**Dataset items**
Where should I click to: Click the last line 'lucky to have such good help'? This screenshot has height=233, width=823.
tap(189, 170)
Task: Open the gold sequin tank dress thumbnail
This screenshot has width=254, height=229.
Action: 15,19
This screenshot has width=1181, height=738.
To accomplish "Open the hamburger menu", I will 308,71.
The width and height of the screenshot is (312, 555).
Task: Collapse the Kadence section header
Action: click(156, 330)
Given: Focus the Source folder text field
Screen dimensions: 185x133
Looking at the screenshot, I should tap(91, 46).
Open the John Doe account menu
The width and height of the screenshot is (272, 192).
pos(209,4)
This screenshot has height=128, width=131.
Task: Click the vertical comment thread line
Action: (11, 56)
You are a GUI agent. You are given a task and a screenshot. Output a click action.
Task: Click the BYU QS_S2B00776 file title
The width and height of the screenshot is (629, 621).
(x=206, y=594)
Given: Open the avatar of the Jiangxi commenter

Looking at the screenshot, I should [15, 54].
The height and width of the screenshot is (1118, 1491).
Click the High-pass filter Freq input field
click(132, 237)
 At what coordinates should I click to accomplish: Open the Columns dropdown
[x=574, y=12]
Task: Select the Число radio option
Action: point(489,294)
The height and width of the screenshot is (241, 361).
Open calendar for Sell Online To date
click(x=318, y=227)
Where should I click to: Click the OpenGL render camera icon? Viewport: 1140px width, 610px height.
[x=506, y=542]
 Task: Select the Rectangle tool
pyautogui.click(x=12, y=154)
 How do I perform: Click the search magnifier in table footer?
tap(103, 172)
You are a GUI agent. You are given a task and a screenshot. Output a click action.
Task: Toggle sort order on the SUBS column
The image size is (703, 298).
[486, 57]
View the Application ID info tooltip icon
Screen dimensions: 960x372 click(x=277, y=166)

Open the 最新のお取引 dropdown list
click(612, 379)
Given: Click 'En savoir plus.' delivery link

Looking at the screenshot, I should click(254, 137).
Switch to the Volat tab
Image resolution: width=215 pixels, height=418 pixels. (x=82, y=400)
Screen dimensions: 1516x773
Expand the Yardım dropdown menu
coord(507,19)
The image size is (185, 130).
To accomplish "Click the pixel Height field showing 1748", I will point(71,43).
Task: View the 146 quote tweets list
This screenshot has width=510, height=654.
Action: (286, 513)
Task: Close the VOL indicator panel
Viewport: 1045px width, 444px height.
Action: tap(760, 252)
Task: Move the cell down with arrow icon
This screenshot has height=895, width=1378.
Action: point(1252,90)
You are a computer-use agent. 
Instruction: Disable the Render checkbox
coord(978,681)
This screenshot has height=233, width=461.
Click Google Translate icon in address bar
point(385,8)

**Exercise goal**
Find "Switch to the Volat tab" in the entries above and copy that whole line exactly, then each line after it through the line that contains "The image size is (185, 130).".

**Completed exercise**
Switch to the Volat tab
Image resolution: width=215 pixels, height=418 pixels. (x=82, y=400)
Screen dimensions: 1516x773
Expand the Yardım dropdown menu
coord(507,19)
The image size is (185, 130).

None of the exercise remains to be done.